Given problem:
Turn the records below into a numbered list with one line per item, leaving out blank lines and all pictures.

Data for the task:

_ _ _

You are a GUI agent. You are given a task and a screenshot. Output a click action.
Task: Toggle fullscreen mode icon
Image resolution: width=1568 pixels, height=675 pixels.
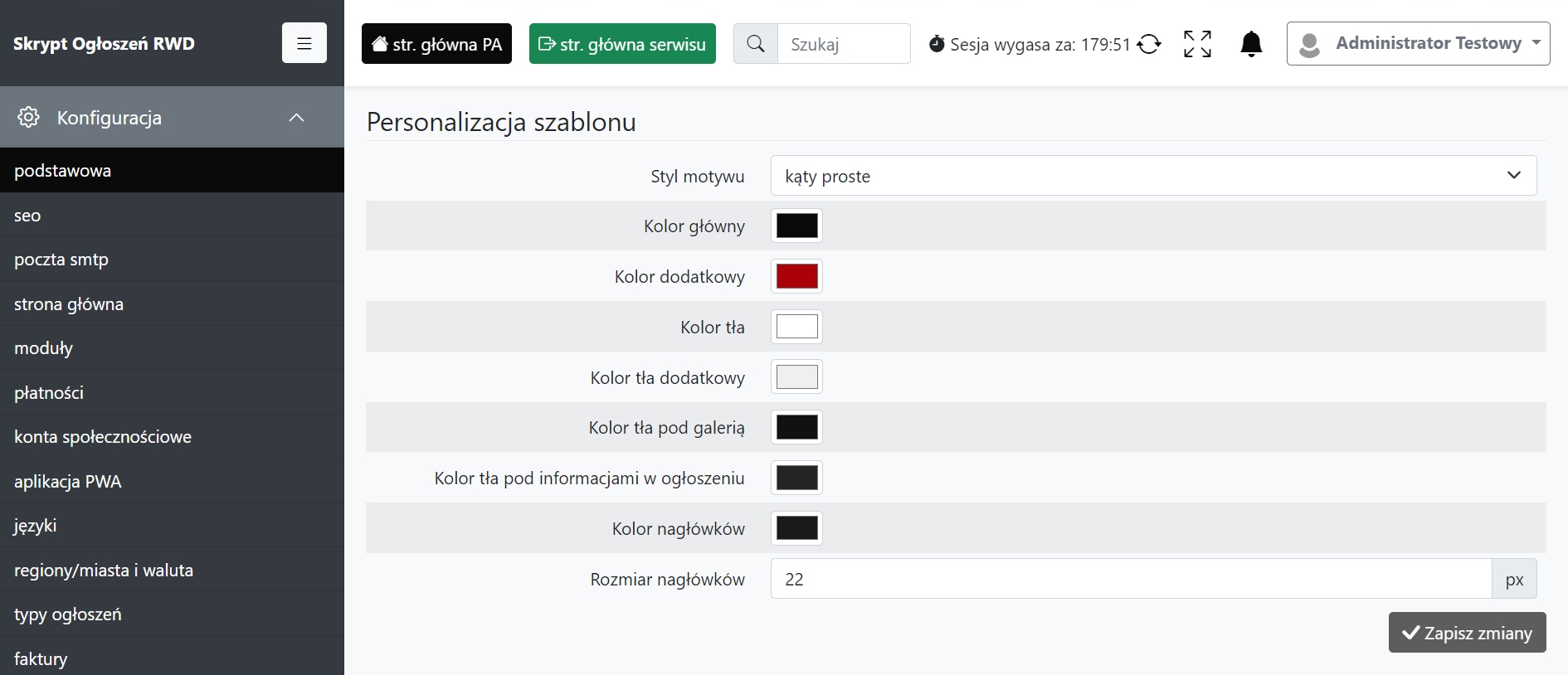[x=1197, y=44]
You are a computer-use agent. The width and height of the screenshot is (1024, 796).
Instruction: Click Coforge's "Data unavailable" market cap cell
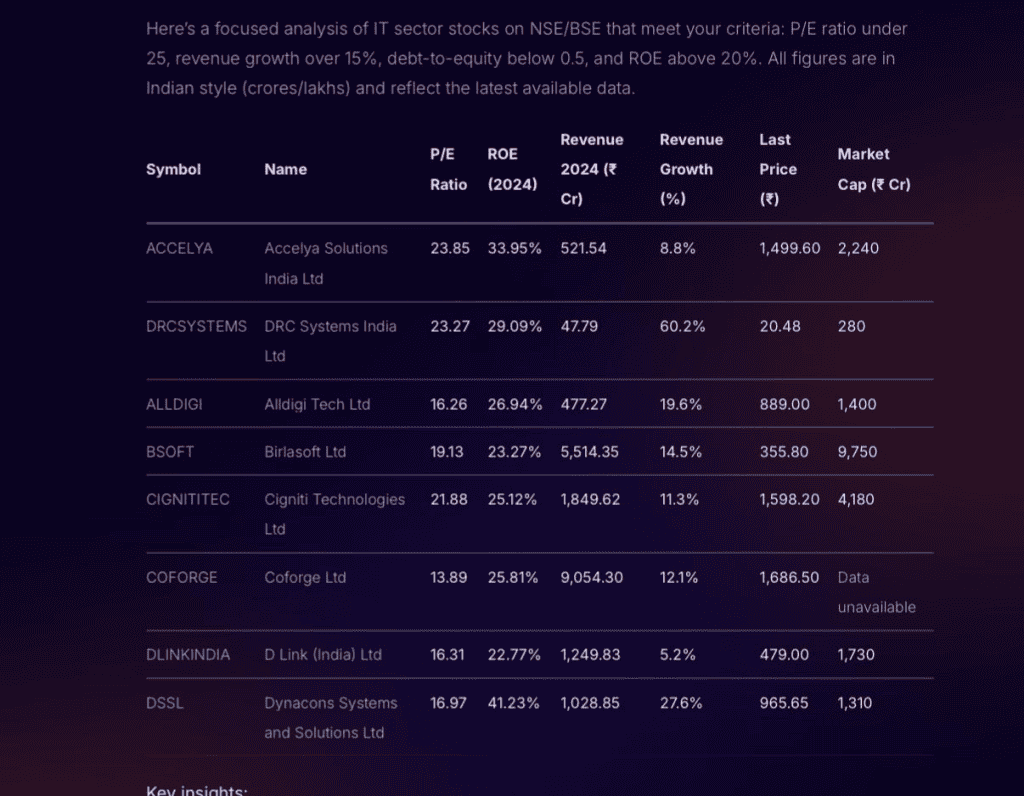876,592
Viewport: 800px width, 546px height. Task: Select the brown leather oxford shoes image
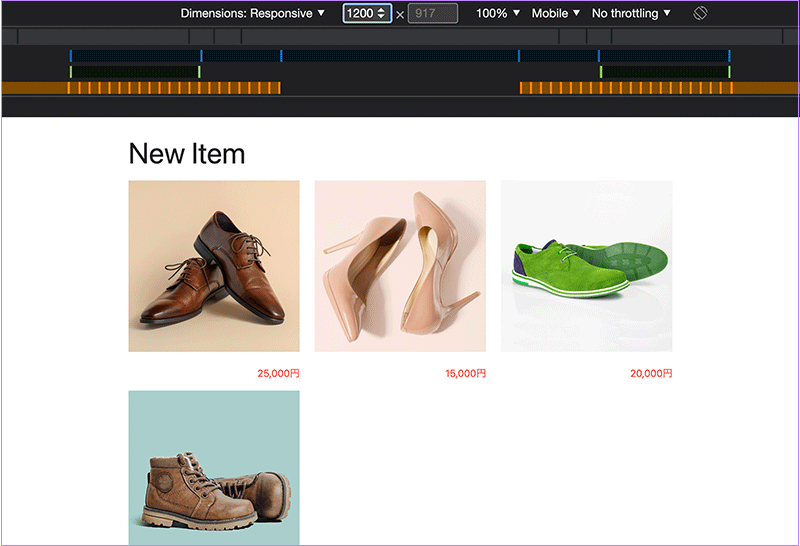(214, 266)
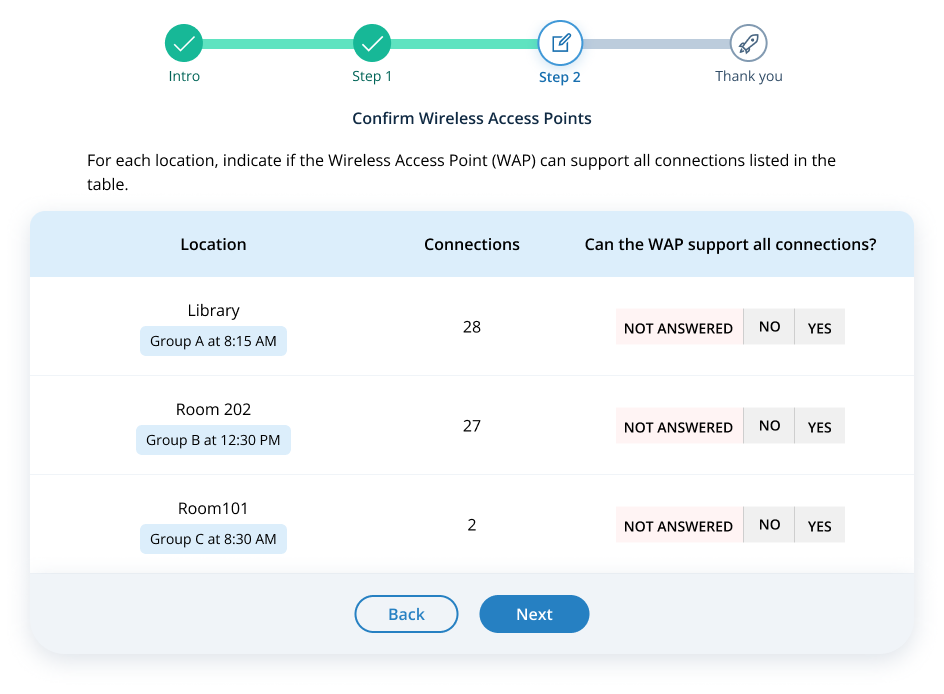Screen dimensions: 944x694
Task: Select NO for Room 202
Action: point(769,426)
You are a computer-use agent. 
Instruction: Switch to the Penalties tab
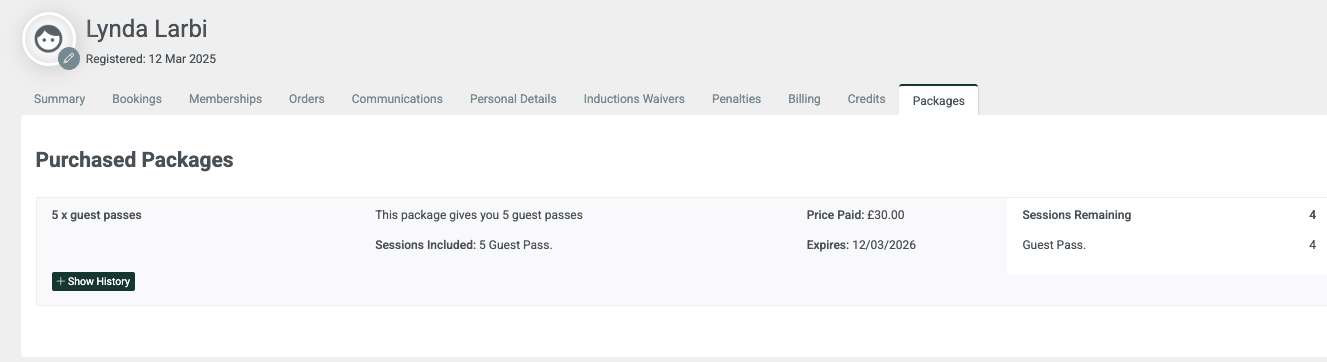pos(736,99)
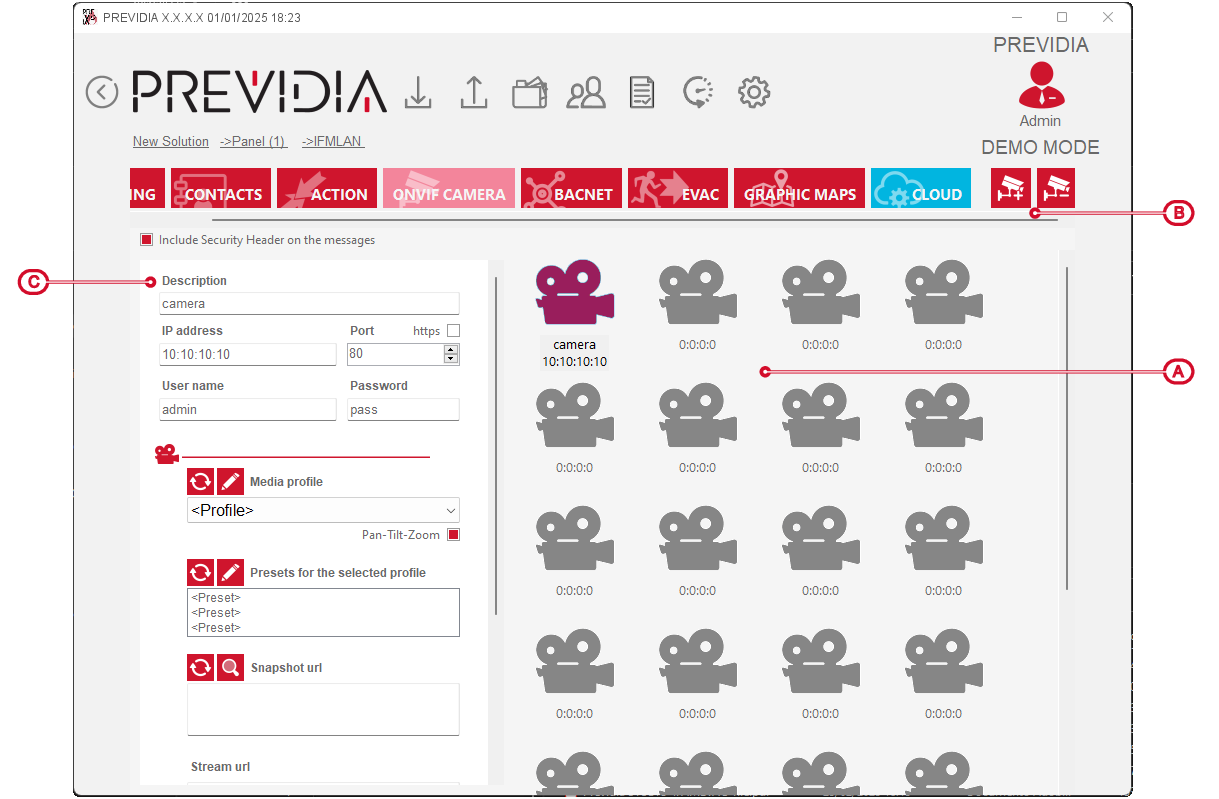Enable the https checkbox

453,331
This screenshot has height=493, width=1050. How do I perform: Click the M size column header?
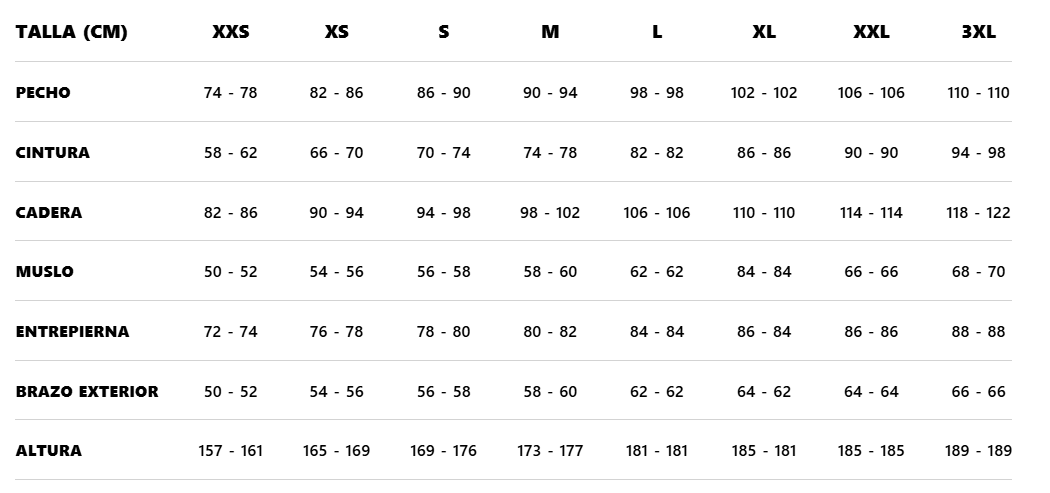coord(550,32)
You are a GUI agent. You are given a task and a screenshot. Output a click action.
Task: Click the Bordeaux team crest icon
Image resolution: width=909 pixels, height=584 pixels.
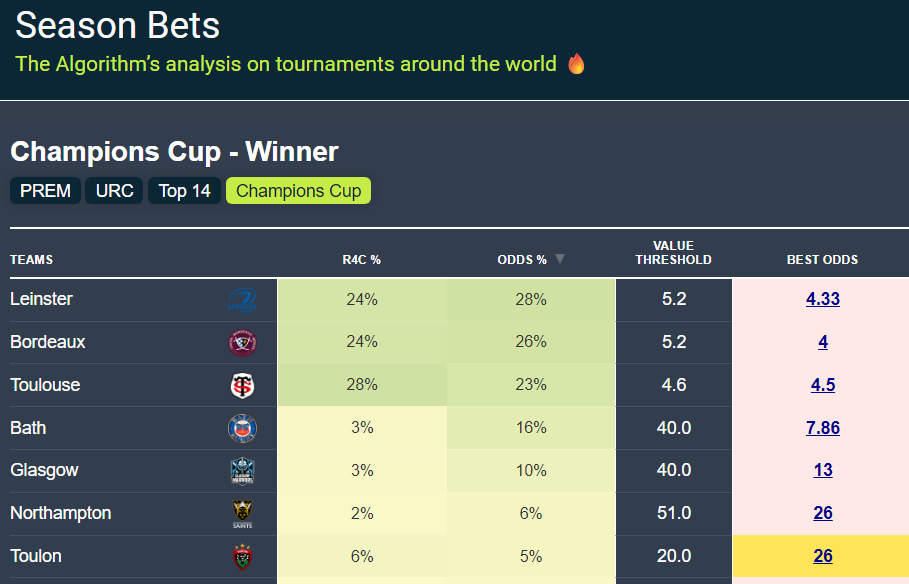coord(242,343)
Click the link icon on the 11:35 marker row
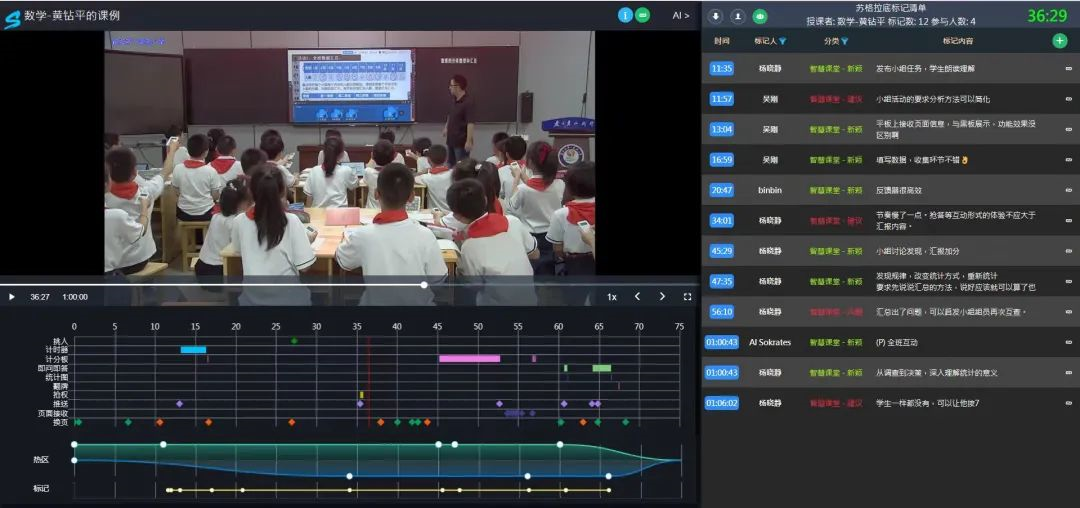Viewport: 1080px width, 508px height. [x=1068, y=69]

_ _ _

Exercise output:
1. You are a GUI agent. You are given a task and a screenshot. Output a click action.
2. Task: Toggle fullscreen mode icon
3. Image resolution: width=1568 pixels, height=675 pixels.
4. [x=1197, y=44]
5. You are a computer-use agent. The width and height of the screenshot is (1024, 796).
6. Instruction: Click Coforge's "Data unavailable" market cap cell
7. 876,592
8. Viewport: 800px width, 546px height. Task: Select the brown leather oxford shoes image
9. (214, 266)
10. Screen dimensions: 944x694
11. Task: Select NO for Room 202
12. Action: point(769,426)
13. You are a computer-use agent. 
14. Instruction: Switch to the Penalties tab
15. pos(736,99)
16. Enable the https checkbox
17. 453,331
18. This screenshot has height=493, width=1050. How do I perform: Click the M size column header?
19. coord(550,32)
20. You are a GUI agent. You are given a task and a screenshot. Output a click action.
21. Task: Click the Bordeaux team crest icon
22. Image resolution: width=909 pixels, height=584 pixels.
23. coord(242,343)
24. Click the link icon on the 11:35 marker row
25. Viewport: 1080px width, 508px height. [x=1068, y=69]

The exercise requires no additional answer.